Advances in structural biology, computational modeling, artificial intelligence, medicinal chemistry, and protein engineering have dramatically expanded the range of possibilities.
Problems that appeared unsolvable 20 years ago are increasingly becoming tractable.
This does not mean every difficult cancer target will yield quickly.
Many obstacles remain.
Tumors evolve. Resistance develops. Biological systems are complex.
Yet the trajectory has changed.
Scientists are moving from asking whether these targets can be drugged to determining the best way to do it.
What Comes Next
The immediate focus will be regulatory review.
With Phase 3 data now published and presented to the oncology community, Revolution Medicines is expected to seek approval from health authorities in the United States and other countries.
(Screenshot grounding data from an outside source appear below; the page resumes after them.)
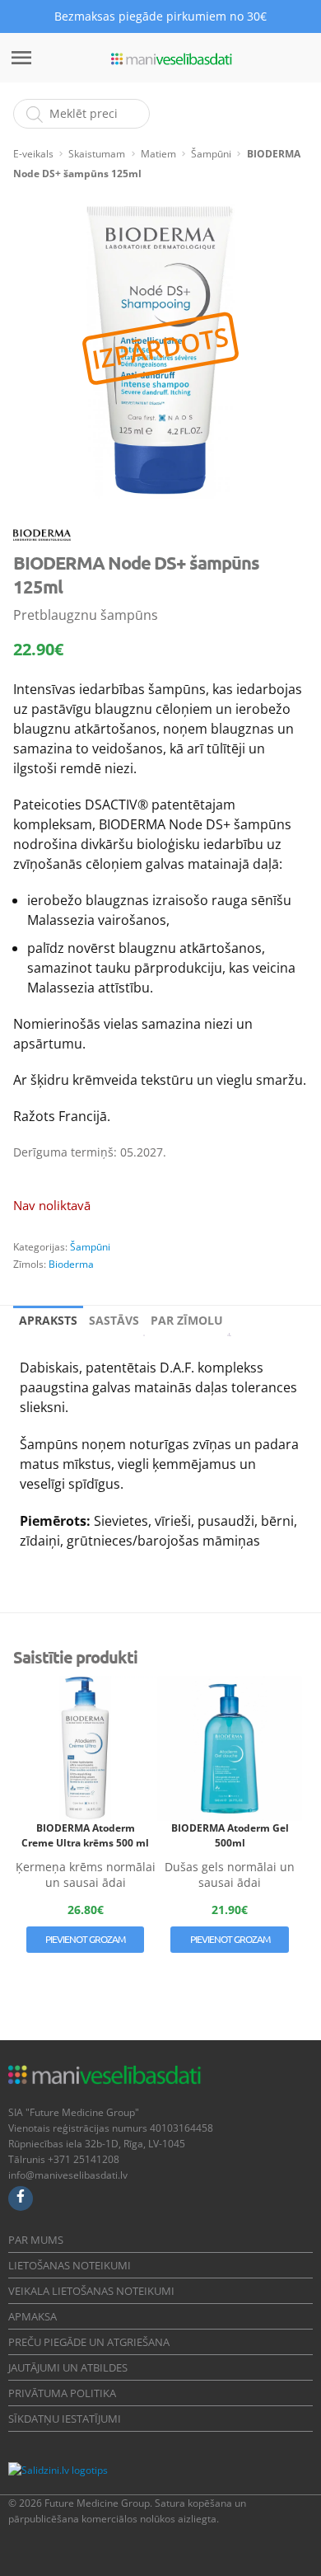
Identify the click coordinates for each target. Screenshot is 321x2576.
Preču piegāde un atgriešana (89, 2341)
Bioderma (71, 1264)
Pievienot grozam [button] (85, 1938)
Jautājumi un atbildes (68, 2367)
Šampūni (211, 154)
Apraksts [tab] (48, 1320)
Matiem (158, 154)
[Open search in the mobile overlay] (81, 114)
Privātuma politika (62, 2393)
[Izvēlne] (21, 57)
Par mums (35, 2239)
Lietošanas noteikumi (69, 2265)
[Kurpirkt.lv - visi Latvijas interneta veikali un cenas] (146, 2470)
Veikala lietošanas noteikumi (91, 2290)
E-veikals (33, 154)
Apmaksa (32, 2316)
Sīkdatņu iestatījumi (64, 2418)
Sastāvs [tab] (114, 1320)
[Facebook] (20, 2198)
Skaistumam (96, 154)
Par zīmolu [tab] (187, 1320)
If approved, daraxonrasib could become a new standard treatment for previously treated metastatic pancreatic cancer.
Researchers are also exploring combination strategies designed to extend benefits even further.
Many experts believe pairing daraxonrasib with other targeted therapies could help prevent resistance and improve long-term outcomes.
Additional studies will examine whether the drug can benefit patients earlier in the course of disease and whether similar approaches can be applied across other cancers driven by RAS signaling.
For patients facing pancreatic cancer today, those future developments cannot arrive soon enough.
For the scientific community, however, the message from this trial is already clear.
One of cancer research’s most famous dead ends has become a roadmap. A protein once viewed as impossible to target has yielded a treatment capable of changing survival outcomes. The achievement may ultimately be remembered not only for what it accomplished in pancreatic cancer, but for the confidence it has given researchers pursuing every other “undruggable” target still waiting on the horizon.